Afinal, quem seria contrário a esses termos? Alguém por aí é contra algum destes ideais que normalmente estão atrelados ao avanço e ao desenvolvimento? Tenho certeza que não! E é justamente neste ponto que a Deforma começa. 


Um bom marketing desenhado para ser impossível de você ser contra a ideia proposta. Mas afinal, que ideia é esta? Se fala em tantas propostas “inovadoras”, que vão revolucionar o sistema tributário brasileiro e solucionar todos os seus problemas de uma só vez. O que está no texto que foi aprovado pelos Deputados às pressas numa madrugada de sexta-feira do dia 07/07/2023? Será que eles mesmo saberiam nos dizer?

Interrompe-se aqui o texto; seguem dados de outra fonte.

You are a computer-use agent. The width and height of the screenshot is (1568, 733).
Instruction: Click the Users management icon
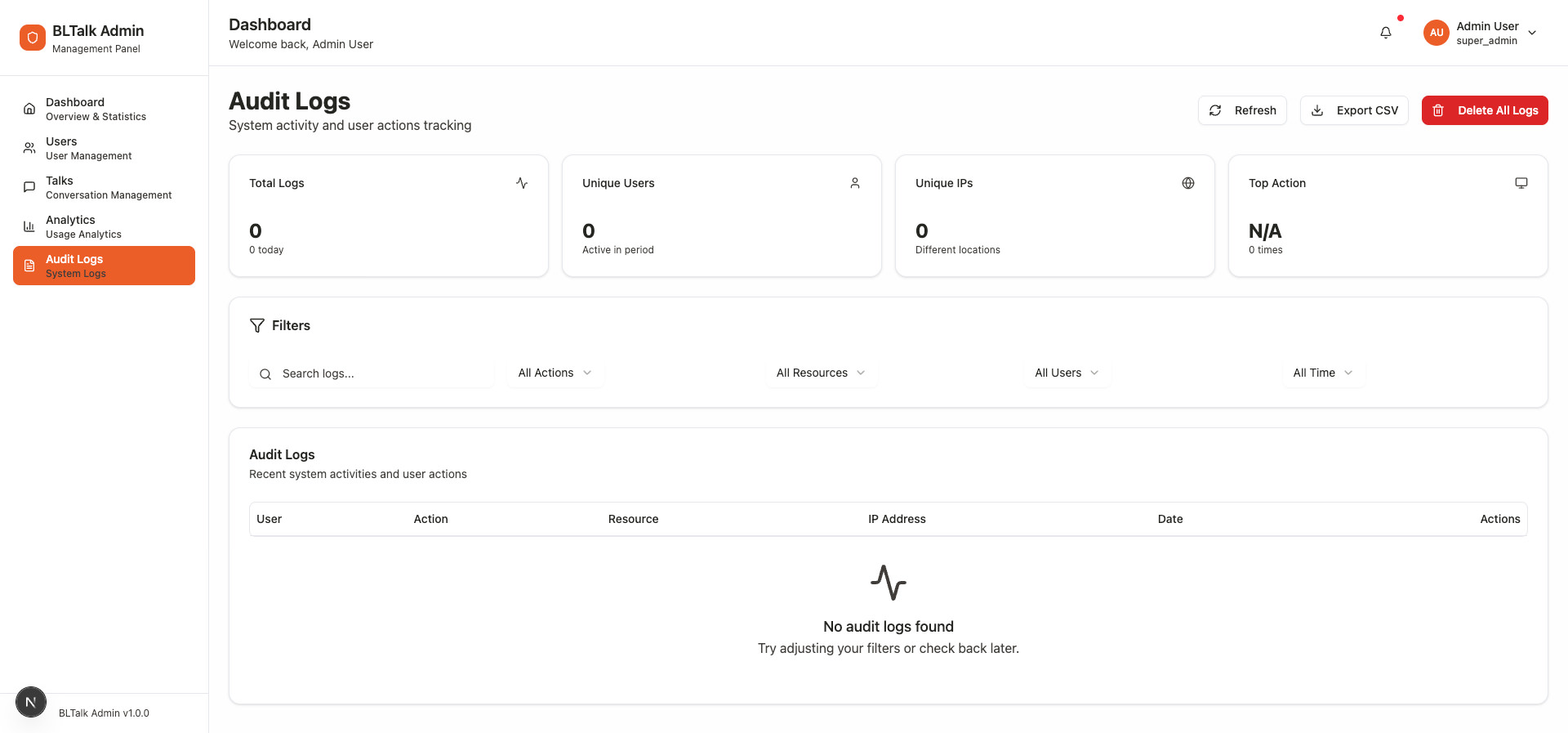click(29, 148)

Tentando esclarecer a Deforma que está sendo proposta como solução para todos os nossos problemas (à lá “Organizações Tabajara”), a ROIT vem explicar o que, de fato, diz o texto da PEC 45/2019, nos termos em que votada. Porque, no final das contas, o que vale para defesa dos direitos dos Contribuintes é o texto de lei, e não os slogans marketeiros. 


Vamos começar pela tal da simplificação. Unificação de impostos e leis, para que o Contribuinte não tenha dúvidas quanto à aplicação da norma tributária. Só que não. 


A iniciar pelos tributos, de cinco incidentes sobre o consumo, passaremos a ter três: o ICMS e o ISS se transformam em um único Imposto sobre Bens e Serviços (IBS), o PIS e a COFINS serão unificados na Contribuição Social sobre Bens e Serviços (CBS) e o IPI será extinto e “em seu lugar” (entre muitas aspas) entrará o Imposto Seletivo (IS). No entanto, isso nem de perto simplifica o nosso sistema tributário, porque ainda existem diversos tributos relevantes, como o IOF, a CIDE, CPRB, IRPJ, CSLL, dentre outros, inclusive aqueles incidentes sobre a folha, como o INSS e Outras Entidades, que sequer foram alvo da reforma e são os que mais influenciam na geração de empregos no país. 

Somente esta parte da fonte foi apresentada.